But does what you just told me change anything? I could still be the instrument of breaking up a marriage, even if now yours is one in name only.

Who knows how much your wife comprehends? She may not seem to be living in the present, but she may at times, perhaps more often than anyone thinks, be just as she was. She may be able to understand her own words and emotions and those of the man she married and for whom she still may feel love.

Barbara did not know how much of her thoughts to tell Stephen. She sensed that he already knew them.

She hardly realized it, but by then they had both lighted up cigarettes and were smoking. She had never seem him smoke before, but believed he had taken up the habit because of the war, to help him relax. Since coming to London, it was why she, too, had begun to smoke.
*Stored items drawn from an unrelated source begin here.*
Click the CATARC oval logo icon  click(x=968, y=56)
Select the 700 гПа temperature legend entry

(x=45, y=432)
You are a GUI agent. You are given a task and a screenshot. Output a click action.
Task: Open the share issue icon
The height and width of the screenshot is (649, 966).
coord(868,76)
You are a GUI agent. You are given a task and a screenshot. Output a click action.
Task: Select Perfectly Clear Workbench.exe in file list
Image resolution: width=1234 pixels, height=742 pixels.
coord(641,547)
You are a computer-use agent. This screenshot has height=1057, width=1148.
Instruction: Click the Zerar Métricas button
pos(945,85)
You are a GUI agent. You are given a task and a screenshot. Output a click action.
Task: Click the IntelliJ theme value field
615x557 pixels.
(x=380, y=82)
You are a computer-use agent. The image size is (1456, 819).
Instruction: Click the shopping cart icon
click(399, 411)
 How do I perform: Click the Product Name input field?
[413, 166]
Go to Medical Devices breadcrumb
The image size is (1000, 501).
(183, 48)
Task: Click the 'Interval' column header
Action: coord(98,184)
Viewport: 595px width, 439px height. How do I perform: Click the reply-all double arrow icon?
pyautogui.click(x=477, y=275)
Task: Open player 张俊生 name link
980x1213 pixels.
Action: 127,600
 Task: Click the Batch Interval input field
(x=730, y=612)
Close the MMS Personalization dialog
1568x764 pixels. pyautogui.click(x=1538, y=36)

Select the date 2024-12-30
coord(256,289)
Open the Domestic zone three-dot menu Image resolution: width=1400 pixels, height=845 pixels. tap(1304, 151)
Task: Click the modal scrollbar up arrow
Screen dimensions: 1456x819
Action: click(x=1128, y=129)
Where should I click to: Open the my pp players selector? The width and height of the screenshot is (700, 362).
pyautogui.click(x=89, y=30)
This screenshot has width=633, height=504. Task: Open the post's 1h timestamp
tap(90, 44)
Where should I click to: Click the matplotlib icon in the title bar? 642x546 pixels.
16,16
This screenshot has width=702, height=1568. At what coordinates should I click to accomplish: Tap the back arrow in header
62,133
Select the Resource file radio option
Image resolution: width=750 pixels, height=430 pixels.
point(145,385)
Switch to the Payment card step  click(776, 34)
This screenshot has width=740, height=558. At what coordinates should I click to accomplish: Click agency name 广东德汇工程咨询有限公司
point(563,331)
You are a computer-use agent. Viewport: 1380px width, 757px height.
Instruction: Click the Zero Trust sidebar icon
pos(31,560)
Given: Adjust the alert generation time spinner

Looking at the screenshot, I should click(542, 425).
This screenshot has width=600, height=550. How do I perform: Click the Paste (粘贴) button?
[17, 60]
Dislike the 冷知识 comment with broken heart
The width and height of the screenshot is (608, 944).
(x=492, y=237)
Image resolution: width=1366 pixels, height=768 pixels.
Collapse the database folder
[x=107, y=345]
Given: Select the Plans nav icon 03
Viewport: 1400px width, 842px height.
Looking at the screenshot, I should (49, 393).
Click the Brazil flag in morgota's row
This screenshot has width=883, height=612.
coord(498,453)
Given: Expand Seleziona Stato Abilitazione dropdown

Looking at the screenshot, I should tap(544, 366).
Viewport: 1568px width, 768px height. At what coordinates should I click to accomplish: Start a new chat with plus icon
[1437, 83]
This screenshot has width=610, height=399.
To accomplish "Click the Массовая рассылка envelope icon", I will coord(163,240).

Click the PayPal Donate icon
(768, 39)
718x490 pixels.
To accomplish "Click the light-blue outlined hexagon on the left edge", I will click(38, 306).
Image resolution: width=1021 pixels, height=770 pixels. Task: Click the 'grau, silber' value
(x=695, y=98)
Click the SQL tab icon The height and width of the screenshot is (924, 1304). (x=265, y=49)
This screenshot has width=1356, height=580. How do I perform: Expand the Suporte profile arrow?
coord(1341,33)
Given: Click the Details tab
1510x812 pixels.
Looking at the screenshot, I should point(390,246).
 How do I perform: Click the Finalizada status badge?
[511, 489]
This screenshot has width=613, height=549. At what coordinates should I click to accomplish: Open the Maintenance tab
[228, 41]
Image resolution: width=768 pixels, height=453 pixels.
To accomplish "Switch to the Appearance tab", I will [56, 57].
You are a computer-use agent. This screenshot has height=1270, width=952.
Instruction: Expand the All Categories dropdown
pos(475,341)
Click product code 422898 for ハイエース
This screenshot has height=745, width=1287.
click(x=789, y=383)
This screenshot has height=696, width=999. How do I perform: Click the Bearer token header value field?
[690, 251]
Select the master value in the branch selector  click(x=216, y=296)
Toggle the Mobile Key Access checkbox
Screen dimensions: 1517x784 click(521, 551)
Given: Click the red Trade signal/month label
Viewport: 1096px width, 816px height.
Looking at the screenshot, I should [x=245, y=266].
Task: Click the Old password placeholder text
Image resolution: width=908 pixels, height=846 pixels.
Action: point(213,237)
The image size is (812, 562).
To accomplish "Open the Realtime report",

She had been wondering about something else. "Do you have a picture of her?"

Hesitating for a moment, Stephen drew out his billfold and took out a snapshot. The young woman Barbara saw in the picture was in her twenties, beautiful and dark-haired, with a vitality and joy of life in her smile as she stood astride a bicycle.

"It was taken the year before her illness. I prefer to think of her as she was."

Barbara thought he had finished explaining to her. She waited, to be sure, but when he did not say more, she tried to put into words all she had absorbed from him.

"I believe I understand now, about your marriage, unless there is more you want to tell me."

He did not respond, so she went on.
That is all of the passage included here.